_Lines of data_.
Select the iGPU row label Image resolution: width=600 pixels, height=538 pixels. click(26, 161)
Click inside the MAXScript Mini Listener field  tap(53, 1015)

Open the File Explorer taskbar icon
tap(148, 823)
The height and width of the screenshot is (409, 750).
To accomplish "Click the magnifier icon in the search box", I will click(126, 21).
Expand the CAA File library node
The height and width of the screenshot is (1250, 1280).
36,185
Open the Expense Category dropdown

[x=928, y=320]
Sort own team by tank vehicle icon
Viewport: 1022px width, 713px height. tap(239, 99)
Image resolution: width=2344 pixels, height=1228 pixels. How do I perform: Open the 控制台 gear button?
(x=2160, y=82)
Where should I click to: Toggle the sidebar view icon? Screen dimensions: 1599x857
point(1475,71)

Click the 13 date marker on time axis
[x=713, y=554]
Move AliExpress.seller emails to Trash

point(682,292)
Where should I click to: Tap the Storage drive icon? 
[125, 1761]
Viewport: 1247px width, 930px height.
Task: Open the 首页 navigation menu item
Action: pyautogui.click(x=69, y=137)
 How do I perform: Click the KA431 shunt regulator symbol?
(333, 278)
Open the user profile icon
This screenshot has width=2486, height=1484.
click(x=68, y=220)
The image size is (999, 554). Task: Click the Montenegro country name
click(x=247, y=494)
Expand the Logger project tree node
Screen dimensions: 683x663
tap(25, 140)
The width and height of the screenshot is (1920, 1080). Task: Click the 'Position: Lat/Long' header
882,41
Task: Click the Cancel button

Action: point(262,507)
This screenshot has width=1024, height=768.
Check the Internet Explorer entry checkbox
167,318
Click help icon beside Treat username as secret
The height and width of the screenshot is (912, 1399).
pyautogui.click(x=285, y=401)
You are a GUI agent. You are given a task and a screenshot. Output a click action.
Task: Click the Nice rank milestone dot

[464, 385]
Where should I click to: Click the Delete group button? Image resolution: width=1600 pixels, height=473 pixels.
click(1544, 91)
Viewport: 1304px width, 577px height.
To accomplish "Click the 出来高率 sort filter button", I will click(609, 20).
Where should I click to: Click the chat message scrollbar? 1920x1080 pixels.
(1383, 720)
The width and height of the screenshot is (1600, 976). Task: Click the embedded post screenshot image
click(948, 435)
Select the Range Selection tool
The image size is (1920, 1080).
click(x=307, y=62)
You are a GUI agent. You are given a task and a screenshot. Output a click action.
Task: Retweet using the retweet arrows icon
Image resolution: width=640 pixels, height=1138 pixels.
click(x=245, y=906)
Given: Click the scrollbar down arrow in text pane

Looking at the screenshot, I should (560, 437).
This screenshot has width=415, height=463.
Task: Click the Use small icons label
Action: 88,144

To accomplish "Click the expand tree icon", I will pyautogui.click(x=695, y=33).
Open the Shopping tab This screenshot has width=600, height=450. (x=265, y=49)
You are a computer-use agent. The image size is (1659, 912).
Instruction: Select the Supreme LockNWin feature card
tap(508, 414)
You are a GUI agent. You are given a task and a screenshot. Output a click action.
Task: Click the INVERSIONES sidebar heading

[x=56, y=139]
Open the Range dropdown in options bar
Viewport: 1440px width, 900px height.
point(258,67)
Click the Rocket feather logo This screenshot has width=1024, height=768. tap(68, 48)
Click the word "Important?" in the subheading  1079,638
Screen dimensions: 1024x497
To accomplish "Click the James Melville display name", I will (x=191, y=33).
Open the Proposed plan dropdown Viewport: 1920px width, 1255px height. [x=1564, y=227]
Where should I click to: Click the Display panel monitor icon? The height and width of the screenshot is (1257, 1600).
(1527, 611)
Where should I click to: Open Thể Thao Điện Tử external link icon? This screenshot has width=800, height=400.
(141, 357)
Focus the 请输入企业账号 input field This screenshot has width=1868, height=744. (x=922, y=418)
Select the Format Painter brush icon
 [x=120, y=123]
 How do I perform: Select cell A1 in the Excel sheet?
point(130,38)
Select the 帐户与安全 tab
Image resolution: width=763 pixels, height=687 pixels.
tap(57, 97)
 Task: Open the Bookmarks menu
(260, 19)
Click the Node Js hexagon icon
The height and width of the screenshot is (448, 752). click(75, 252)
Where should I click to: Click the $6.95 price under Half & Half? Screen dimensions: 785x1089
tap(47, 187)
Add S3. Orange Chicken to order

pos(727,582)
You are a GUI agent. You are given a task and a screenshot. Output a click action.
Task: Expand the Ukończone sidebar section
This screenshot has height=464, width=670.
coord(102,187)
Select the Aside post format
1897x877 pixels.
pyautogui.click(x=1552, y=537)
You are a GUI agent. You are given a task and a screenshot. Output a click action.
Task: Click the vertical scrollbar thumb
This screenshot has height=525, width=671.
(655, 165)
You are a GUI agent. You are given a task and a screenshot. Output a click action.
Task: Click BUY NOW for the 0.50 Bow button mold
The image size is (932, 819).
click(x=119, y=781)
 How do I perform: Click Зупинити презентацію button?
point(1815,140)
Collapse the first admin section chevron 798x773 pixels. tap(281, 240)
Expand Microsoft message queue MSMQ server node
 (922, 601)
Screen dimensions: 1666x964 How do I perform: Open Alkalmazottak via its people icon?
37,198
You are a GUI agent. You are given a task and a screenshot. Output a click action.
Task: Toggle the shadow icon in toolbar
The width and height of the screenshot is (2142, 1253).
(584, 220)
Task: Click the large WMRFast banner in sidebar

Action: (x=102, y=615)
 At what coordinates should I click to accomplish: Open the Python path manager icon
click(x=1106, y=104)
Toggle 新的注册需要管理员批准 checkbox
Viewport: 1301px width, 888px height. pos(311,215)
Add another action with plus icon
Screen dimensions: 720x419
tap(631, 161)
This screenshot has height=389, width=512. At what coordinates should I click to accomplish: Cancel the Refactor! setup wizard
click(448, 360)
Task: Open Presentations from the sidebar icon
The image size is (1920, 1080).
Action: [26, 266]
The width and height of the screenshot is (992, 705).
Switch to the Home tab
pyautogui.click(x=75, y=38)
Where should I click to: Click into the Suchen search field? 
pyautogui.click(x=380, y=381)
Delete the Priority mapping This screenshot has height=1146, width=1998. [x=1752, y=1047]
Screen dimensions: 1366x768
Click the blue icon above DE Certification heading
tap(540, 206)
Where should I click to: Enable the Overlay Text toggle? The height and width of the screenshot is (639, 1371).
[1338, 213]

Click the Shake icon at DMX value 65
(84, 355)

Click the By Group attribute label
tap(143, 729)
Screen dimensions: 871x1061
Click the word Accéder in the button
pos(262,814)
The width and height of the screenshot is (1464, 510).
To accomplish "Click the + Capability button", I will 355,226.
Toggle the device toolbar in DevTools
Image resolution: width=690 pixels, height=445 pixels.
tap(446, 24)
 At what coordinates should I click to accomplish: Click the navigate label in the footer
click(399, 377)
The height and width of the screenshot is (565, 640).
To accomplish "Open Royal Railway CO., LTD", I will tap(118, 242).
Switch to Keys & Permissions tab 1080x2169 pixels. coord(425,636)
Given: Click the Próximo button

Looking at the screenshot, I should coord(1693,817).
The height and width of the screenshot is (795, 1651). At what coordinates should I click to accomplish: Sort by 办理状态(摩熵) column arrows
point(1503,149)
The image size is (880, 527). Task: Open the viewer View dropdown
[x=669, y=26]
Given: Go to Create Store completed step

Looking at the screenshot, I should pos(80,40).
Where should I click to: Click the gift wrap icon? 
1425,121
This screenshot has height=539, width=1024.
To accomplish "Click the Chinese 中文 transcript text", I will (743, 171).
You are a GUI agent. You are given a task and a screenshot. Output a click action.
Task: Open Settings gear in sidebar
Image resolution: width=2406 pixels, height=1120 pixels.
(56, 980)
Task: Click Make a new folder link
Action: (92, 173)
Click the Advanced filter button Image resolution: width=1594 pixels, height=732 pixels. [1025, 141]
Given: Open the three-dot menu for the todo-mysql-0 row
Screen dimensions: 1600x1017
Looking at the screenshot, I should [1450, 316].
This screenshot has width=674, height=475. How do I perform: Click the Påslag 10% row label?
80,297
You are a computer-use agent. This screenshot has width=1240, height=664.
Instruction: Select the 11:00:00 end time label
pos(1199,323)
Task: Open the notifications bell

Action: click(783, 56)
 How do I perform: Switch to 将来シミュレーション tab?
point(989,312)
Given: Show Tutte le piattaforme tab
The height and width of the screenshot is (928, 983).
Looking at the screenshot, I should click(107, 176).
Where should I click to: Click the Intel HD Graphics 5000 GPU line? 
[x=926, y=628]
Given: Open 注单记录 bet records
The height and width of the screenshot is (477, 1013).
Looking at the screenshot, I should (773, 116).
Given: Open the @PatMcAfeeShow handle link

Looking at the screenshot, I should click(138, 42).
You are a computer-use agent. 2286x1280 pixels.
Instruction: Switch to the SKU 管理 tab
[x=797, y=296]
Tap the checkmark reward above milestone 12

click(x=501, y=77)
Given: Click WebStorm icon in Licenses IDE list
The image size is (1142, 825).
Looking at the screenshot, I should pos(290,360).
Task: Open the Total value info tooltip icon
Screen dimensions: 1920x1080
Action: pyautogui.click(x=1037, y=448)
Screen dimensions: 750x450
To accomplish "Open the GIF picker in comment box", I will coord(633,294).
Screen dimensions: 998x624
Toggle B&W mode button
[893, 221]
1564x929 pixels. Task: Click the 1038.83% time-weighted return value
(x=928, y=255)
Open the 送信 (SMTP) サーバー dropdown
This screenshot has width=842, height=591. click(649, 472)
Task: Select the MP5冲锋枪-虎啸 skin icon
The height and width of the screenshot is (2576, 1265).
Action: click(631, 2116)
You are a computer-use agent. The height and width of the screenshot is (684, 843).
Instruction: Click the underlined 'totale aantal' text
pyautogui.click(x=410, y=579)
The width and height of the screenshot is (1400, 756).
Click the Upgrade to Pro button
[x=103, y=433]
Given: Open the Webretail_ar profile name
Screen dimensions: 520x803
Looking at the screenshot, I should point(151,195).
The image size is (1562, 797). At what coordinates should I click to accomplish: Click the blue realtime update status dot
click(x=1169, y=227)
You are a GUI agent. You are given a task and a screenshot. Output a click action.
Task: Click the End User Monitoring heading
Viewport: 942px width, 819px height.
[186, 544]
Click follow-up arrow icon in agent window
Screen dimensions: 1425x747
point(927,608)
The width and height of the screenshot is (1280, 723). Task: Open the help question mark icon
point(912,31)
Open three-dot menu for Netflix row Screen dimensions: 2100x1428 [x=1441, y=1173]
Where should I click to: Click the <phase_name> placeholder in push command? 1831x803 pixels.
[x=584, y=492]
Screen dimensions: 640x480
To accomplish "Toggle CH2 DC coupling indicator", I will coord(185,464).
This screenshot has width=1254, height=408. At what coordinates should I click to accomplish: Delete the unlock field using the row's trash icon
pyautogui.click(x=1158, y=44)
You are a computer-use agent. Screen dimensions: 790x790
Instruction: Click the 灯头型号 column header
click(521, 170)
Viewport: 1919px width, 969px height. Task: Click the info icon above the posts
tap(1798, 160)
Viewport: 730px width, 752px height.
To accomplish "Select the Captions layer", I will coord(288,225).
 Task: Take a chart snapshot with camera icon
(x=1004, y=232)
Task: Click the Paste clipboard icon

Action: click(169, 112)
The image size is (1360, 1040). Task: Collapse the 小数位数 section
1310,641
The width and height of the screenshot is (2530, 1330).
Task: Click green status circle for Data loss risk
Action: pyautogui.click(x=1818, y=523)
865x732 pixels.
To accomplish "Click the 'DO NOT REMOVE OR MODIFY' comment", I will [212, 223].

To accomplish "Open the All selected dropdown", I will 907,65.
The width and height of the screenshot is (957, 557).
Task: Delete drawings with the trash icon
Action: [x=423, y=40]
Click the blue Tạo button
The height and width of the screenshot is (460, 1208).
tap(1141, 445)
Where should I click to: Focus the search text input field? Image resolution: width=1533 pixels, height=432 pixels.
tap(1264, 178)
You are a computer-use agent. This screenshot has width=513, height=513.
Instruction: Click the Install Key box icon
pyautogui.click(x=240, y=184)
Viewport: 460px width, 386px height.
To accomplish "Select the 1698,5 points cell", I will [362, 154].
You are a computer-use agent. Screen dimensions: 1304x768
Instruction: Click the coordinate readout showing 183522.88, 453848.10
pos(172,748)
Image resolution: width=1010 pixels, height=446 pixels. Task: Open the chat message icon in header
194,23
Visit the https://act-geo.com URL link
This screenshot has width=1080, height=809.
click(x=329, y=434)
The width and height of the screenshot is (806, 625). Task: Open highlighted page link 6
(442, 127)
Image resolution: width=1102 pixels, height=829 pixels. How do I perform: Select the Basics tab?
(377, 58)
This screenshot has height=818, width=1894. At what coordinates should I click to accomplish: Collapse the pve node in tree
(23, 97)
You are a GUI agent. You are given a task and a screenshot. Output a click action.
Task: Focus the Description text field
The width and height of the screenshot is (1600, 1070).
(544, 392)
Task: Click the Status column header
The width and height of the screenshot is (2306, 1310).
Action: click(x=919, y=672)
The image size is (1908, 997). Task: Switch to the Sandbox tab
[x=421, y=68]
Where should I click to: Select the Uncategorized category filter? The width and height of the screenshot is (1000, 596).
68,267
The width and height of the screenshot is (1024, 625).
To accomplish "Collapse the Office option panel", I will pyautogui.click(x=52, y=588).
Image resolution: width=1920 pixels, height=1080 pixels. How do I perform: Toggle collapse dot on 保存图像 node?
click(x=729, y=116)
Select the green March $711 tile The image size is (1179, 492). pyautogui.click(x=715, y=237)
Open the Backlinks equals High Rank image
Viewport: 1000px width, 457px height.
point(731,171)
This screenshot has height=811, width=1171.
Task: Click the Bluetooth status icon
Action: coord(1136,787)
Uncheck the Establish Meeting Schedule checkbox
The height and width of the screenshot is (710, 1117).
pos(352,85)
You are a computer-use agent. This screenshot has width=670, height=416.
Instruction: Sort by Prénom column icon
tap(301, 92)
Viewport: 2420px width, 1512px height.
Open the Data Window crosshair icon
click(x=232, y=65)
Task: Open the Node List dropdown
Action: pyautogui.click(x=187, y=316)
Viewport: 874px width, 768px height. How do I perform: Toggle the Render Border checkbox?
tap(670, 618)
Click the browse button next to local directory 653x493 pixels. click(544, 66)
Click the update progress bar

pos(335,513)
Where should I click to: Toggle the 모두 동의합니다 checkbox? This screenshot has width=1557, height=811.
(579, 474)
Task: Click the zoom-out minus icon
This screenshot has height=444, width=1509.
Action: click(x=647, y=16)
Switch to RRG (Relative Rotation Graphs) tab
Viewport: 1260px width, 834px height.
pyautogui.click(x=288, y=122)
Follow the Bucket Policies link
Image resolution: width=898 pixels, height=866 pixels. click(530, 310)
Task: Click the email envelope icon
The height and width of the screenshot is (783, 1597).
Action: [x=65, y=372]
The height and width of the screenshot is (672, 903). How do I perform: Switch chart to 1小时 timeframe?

_Set problem_. Please give back the data from the line with "This screenshot has height=539, width=1024." up to and including the line with "Looking at the screenshot, I should click(107, 176).", swapping "tab" for "page" and leaving everything else unchanged.

_Answer to this problem_.
This screenshot has height=539, width=1024.
To accomplish "Click the Chinese 中文 transcript text", I will (743, 171).
You are a GUI agent. You are given a task and a screenshot. Output a click action.
Task: Open Settings gear in sidebar
Image resolution: width=2406 pixels, height=1120 pixels.
(56, 980)
Task: Click Make a new folder link
Action: (92, 173)
Click the Advanced filter button Image resolution: width=1594 pixels, height=732 pixels. [1025, 141]
Given: Open the three-dot menu for the todo-mysql-0 row
Screen dimensions: 1600x1017
Looking at the screenshot, I should [1450, 316].
This screenshot has width=674, height=475. How do I perform: Click the Påslag 10% row label?
80,297
You are a computer-use agent. This screenshot has width=1240, height=664.
Instruction: Select the 11:00:00 end time label
pos(1199,323)
Task: Open the notifications bell

Action: click(783, 56)
 How do I perform: Switch to 将来シミュレーション page?
point(989,312)
Given: Show Tutte le piattaforme page
The height and width of the screenshot is (928, 983).
Looking at the screenshot, I should click(107, 176).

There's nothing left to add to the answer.